NOT PRECEDENTIAL
UNITED STATES COURT OF APPEALS
FOR THE THIRD CIRCUIT
______________
No. 21-2992
______________
NG INVESTMENTS, LLC; FRONT ST INVESTMENTS, LLC,
Appellants
v.
ATAIN SPECIALTY INSURANCE COMPANY
______________
On Appeal from the United States District Court
for the Eastern District of Pennsylvania
(D.C. No. 2:21-cv-01667)
District Judge: Hon. Paul S. Diamond
______________
Submitted Under Third Circuit L.A.R. 34.1(a)
(November 15, 2022)
______________
Before: HARDIMAN, RESTREPO, and PORTER,
Circuit Judges
(Filed: November 29, 2022)
_______________
OPINION ∗
_______________
∗
This disposition is not an opinion of the full court and, pursuant to I.O.P. 5.7,
does not constitute binding precedent.
PORTER, Circuit Judge.

_PROMPT:_ Write out the portion of the appeals court opinion heading that begins at the words "ATAIN SPECIALTY INSURANCE" and stops after "(November 15, 2022)". The data that follows is not needed here.

Stored dataset items

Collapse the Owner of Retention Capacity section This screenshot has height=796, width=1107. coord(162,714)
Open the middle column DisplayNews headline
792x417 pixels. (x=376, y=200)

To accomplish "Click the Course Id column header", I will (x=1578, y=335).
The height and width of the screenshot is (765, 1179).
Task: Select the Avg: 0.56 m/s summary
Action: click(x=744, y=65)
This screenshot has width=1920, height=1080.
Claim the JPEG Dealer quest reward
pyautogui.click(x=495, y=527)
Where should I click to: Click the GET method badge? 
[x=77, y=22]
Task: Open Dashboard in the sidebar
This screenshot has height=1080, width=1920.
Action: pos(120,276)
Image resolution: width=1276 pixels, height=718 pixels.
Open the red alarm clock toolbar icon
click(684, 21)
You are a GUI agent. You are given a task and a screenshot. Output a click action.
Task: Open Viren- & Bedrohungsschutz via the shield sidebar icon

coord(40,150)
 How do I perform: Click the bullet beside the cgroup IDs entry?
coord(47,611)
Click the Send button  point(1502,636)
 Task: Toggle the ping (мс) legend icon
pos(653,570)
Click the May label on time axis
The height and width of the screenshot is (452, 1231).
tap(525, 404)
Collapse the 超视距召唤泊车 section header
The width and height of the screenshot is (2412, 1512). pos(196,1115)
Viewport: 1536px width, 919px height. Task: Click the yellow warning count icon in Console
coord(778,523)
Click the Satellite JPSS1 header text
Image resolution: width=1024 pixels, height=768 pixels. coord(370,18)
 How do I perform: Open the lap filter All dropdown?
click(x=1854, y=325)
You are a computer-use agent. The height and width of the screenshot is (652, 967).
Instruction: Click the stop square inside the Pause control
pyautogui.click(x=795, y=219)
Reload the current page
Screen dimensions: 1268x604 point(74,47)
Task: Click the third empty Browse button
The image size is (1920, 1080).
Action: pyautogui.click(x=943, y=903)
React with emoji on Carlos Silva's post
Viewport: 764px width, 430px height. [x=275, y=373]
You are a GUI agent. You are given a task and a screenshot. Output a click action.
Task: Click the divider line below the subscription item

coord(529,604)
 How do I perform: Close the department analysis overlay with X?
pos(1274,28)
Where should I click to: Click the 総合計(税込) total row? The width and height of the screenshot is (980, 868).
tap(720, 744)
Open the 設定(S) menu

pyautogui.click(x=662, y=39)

_SOLUTION FOR THIS TASK:_
ATAIN SPECIALTY INSURANCE COMPANY
______________
On Appeal from the United States District Court
for the Eastern District of Pennsylvania
(D.C. No. 2:21-cv-01667)
District Judge: Hon. Paul S. Diamond
______________
Submitted Under Third Circuit L.A.R. 34.1(a)
(November 15, 2022)